:: The input ::
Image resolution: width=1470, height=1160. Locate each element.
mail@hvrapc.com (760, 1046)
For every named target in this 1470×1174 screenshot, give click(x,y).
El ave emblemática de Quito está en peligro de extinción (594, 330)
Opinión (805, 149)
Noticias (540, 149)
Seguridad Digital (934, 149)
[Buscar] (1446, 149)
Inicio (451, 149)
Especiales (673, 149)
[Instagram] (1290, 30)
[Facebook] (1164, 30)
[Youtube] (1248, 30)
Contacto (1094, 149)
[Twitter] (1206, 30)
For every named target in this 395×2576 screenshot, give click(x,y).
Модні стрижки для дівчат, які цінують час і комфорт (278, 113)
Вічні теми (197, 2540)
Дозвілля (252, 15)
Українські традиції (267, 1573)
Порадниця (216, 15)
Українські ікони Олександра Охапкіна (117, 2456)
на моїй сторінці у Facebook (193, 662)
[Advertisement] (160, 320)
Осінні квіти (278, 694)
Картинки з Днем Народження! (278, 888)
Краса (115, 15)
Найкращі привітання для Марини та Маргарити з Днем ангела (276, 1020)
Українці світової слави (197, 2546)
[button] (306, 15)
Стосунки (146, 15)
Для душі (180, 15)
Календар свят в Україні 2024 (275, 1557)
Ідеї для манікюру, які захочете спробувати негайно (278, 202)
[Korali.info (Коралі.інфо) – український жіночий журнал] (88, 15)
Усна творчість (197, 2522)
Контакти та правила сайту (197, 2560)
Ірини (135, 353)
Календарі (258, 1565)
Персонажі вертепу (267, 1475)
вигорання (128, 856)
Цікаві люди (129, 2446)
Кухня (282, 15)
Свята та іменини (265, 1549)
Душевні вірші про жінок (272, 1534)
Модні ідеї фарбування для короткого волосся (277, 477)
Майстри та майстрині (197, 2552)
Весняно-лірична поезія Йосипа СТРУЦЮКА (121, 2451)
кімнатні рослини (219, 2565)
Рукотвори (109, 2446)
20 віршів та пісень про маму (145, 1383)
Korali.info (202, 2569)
:::
### Task to carry out
Return every line from the material that contains the word "Korali".

### Task solution
[Korali.info (Коралі.інфо) – український жіночий журнал] (88, 15)
Korali.info (202, 2569)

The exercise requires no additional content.